For the wikis listed in T403680, calculate the number of edit sessions initiated by people who have published ≤100 cumulative edits (logged out included) in which ≥1 feature: editCheck-paste, action: relevant-paste event (implemented via T402460) in VisualEditorFeatureUse was emitted/logged

Data below reflects all Paste Check eligible sessions logged over a two-week timeframe (18 September 2025 - 2 October 2025) across all partner wikis listed in T403680.

  • Total number of paste check eligible sessions: 6715 editing sessions
    • This equates to about 470 paste check eligible sessions per day
  • By platform
platformNumber of paste check eligible sessions
desktop5577
phone1138
  • By User Experience
experience_level_groupNumber of paste check eligible sessions
Unregistered2227
Newcomer1094
Junior Contributor3394
  • By Wiki
wikiNumber of paste check eligible sessions
arwiki801
bnwiki129
cawiki133
cswiki194
dewiki1003
euwiki<50
fawiki280
glwiki<50
hiwiki79
idwiki529
itwiki947
nlwiki332
plwiki369
ruwiki921
simplewiki166
swwiki61
twwiki<50
ukwiki260
viwiki166
zhwiki309

Proportion of all published new content edits by newcomers

  • 32.9% of all published desktop new content edits and 16% of all published mobile new content edits by newcomers were identified as being eligible to be shown Paste Check.
  • By User experience: New content edits by newcomers are more frequently identified as being eligible for Paste Check.
experience_level_groupprop_edits
Unregistered23.2%
Newcomer33.5%
Junior Contributor29.2%

Revert rates
How often are paste check eligible edits reverted?

If we review all published new content edits by newcomers (denominator = all published new content edits) :

  • 2.8% of all desktop published edits and 2.6% of all mobile published edits by newcomers were identified as both eligible for paste check and reverted.

Only about 3% of all saved new content edits are reverted and identified as being eligible for Paste Check.

If we limit to only published new content edits identified as eligible for Paste Check (denominator = all published new content edits identified as eligible for Paste Check):

  • 8.6% of all desktop and 16% of all mobile published new content edits identified as eligible for Paste Check are reverted.
  • By Experience Level
experience_level_groupprop_edits
Unregistered11.4%
Newcomer10.7%
Junior Contributor8.7%

This is lower than the revert rates we have observed for previous checks such as Tone Check (29%, ref: T371158#11220470). However, this may also include edits where the final published text did not include pasted text. The event instrumented in T402460 identifies edits that would be eligible to be shown Paste Check during an edit session if enabled, but does not assess whether the final published text still includes pasted text.
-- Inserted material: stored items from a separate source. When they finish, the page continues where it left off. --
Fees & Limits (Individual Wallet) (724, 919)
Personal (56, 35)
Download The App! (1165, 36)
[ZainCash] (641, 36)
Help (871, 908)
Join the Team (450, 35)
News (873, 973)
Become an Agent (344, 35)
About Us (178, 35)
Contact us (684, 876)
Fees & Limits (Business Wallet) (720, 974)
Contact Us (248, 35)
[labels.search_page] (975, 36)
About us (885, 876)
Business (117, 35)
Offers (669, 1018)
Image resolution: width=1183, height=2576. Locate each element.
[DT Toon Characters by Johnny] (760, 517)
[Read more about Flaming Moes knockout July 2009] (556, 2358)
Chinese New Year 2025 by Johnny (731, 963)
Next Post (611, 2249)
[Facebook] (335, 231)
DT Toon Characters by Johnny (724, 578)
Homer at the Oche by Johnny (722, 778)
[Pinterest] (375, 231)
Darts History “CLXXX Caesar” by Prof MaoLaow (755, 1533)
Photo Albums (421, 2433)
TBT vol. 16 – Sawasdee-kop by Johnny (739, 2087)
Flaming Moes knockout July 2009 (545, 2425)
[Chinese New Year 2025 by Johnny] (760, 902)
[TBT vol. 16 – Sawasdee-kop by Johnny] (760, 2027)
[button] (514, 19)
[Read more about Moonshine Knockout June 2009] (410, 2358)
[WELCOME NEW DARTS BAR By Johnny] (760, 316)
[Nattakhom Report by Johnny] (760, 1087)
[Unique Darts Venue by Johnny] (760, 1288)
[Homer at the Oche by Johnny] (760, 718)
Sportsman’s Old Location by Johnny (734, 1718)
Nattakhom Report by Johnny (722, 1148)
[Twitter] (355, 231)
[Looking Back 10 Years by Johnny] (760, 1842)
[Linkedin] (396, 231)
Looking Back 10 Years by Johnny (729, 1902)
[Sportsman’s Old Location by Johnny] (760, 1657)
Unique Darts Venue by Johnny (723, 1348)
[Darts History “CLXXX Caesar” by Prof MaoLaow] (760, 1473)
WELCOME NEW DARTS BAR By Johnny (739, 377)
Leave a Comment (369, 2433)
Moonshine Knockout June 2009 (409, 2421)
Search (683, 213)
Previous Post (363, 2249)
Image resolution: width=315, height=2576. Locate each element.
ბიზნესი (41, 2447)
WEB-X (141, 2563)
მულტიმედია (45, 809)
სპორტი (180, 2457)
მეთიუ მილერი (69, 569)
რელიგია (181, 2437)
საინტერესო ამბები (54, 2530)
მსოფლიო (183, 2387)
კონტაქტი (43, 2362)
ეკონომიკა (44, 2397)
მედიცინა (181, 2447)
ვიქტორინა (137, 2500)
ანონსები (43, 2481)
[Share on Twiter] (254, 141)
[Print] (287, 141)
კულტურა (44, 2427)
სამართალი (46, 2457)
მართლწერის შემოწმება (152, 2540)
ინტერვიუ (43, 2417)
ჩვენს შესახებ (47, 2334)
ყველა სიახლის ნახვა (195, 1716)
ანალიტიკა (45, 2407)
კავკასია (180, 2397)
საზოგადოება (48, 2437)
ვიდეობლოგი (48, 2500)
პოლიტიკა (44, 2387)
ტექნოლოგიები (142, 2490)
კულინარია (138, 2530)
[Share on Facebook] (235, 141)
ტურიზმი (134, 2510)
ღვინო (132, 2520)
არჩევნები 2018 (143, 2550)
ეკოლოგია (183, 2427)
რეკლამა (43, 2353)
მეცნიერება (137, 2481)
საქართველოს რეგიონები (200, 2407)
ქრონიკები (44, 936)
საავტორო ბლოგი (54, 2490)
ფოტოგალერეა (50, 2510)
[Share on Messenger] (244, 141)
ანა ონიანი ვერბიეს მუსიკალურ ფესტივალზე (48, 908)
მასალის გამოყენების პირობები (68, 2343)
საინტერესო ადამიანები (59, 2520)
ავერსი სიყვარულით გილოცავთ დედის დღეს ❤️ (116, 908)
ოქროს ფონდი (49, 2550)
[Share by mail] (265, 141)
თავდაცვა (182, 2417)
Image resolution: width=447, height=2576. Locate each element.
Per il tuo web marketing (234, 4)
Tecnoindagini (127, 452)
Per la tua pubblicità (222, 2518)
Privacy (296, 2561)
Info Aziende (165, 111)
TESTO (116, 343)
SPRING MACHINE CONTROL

Next Steps: Will review the results with @ppelberg and assess the recommended AB test duration needed to evaluate identified metrics.

Per the above and what Megan and I discussed offline last week, Paste Check is likely to activate in a relatively high proportion of the new content edits newcomers publish (23.2% - 33.5%).

(For a point of comparison, Tone Check has the potential to activate in 9% of the new content edits newcomers publish.)

With the above said, the revert rate of edits in which Paste Check has the potential to activate is quite low:

  • 2-3% if we consider the denominator to be all new content edits newcomers publish
  • 8% if we scope the denominator more narrowly to edits that involve newcomers pasting content in.

So we're left with a choice: do we adjust the KPI to be scoped to a shift in all new content newcomer edits or do we scope the KPI down to only those which would have the potential for paste check to show?

We've decided to do the latter so that we can report statistically significant findings in 5-6 weeks as opposed to 12- 16 weeks, which the latter would require.